◆ DATA TO USE
_ _ _ _ _ _ _
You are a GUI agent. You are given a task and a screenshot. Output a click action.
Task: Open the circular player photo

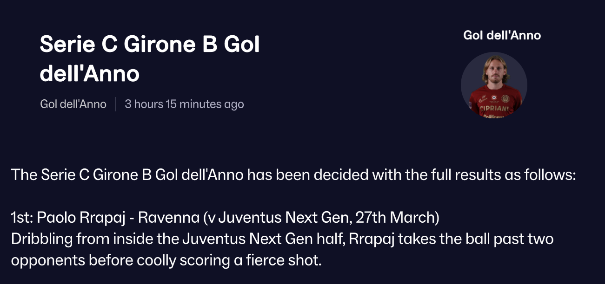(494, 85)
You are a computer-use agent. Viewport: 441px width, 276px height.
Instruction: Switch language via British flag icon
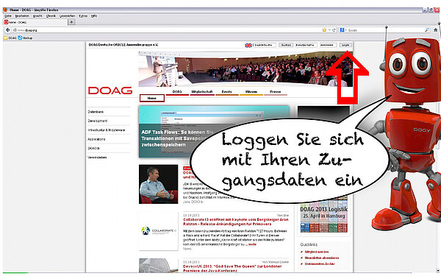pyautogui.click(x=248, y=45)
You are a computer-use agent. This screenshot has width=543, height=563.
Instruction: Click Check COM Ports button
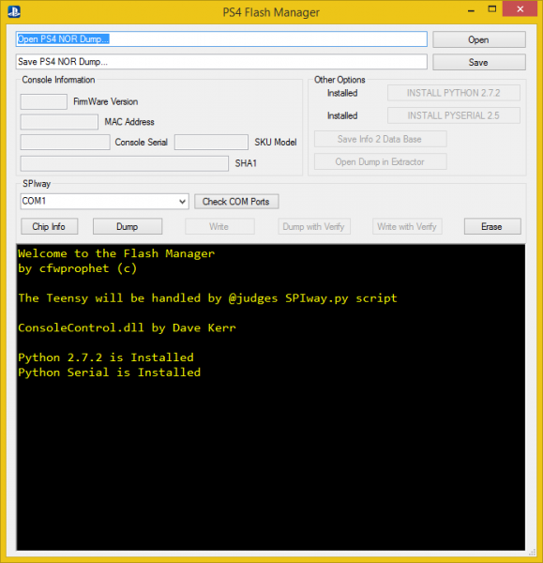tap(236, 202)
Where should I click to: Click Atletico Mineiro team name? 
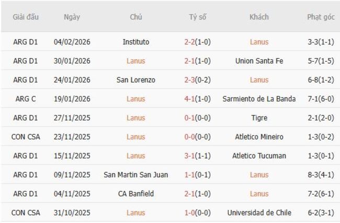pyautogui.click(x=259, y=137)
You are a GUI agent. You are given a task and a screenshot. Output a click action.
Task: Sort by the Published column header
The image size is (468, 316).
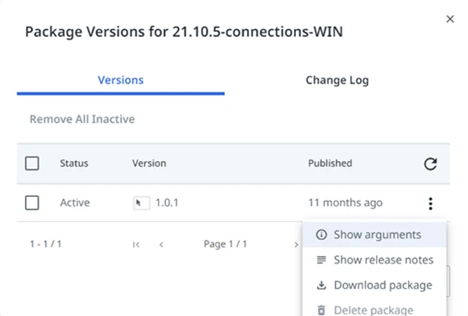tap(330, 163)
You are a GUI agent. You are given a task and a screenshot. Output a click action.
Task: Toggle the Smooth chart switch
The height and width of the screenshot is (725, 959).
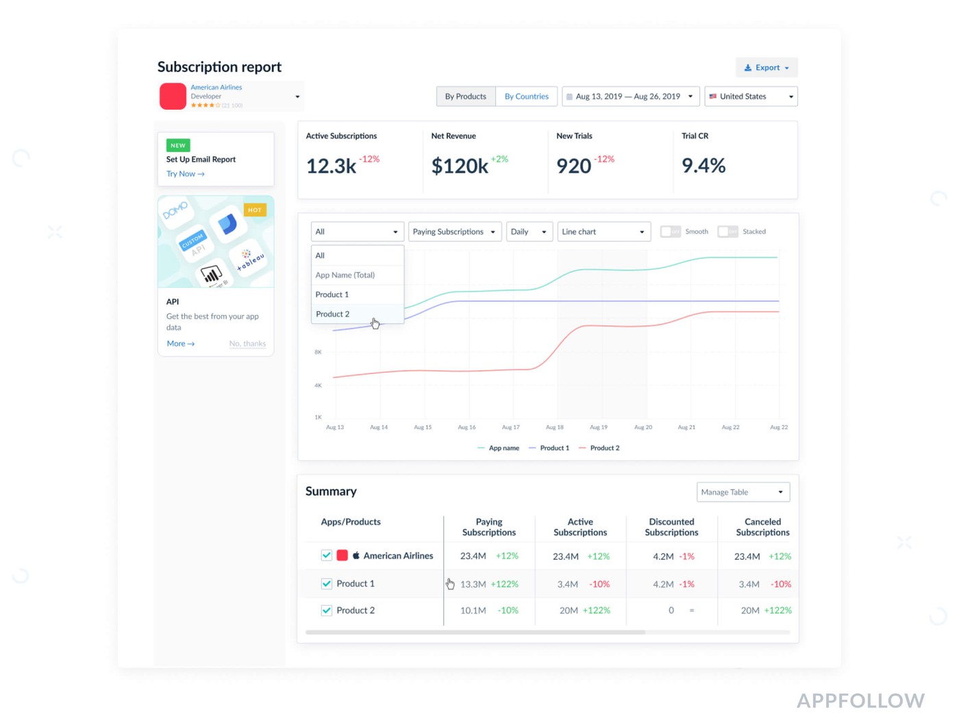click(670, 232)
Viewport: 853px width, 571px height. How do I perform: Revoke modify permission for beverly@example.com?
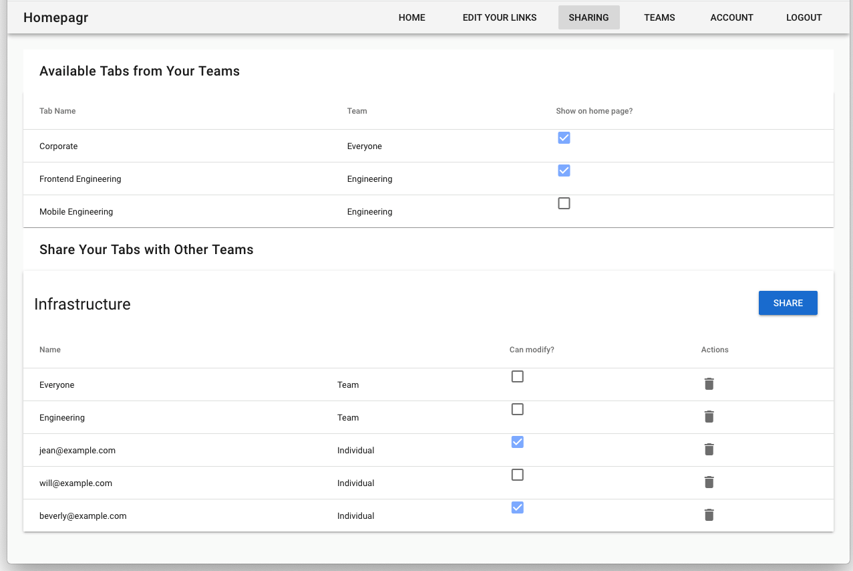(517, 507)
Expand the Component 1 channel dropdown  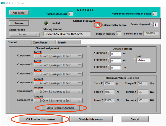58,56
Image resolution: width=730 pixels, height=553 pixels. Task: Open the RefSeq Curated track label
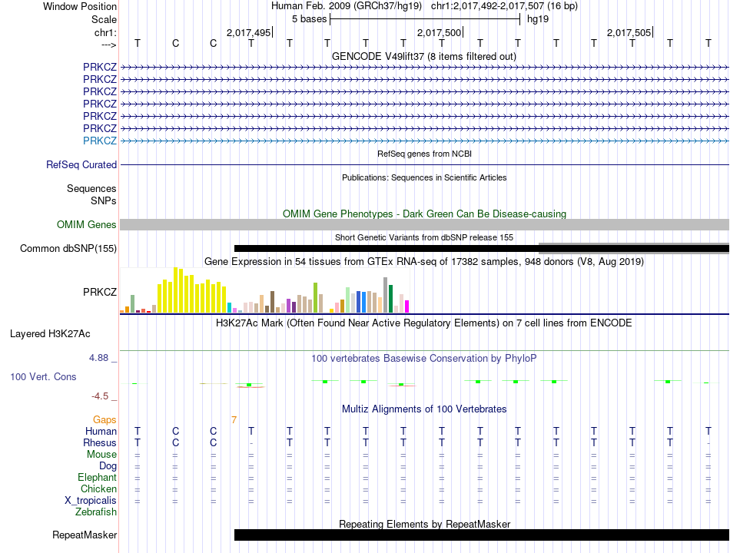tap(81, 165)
_ _ _ _ _ _ _
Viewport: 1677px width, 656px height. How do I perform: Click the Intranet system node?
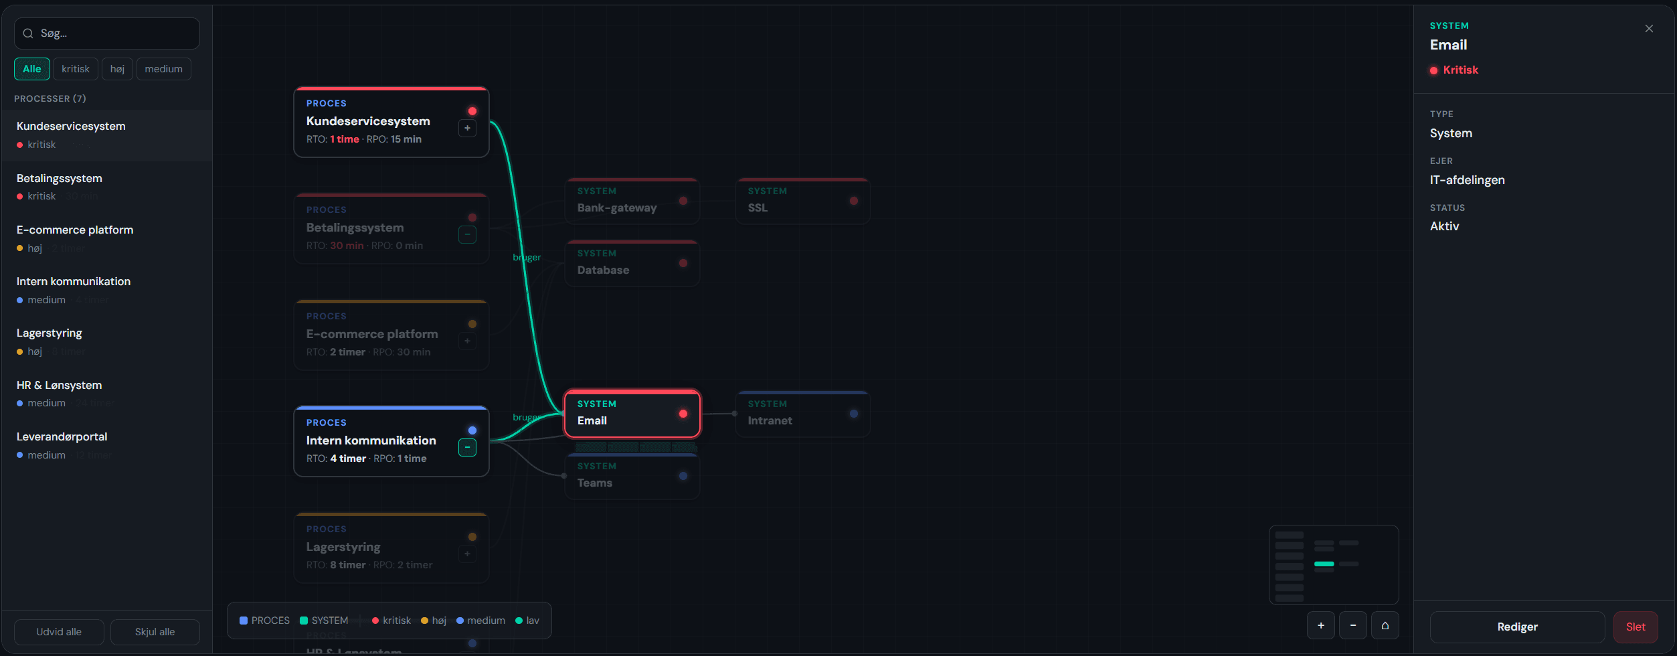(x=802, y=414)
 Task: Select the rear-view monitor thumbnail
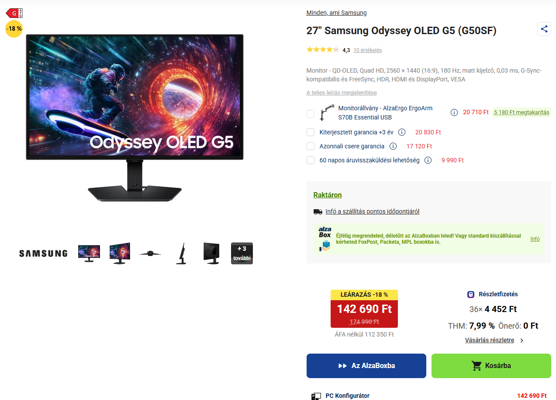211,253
_ _ _ _ _ _ _
◆ EXERCISE INSTRUCTIONS
Count every line of the entries that includes "computer", and say the number alone.

◆ SOLUTION FOR THIS TASK
2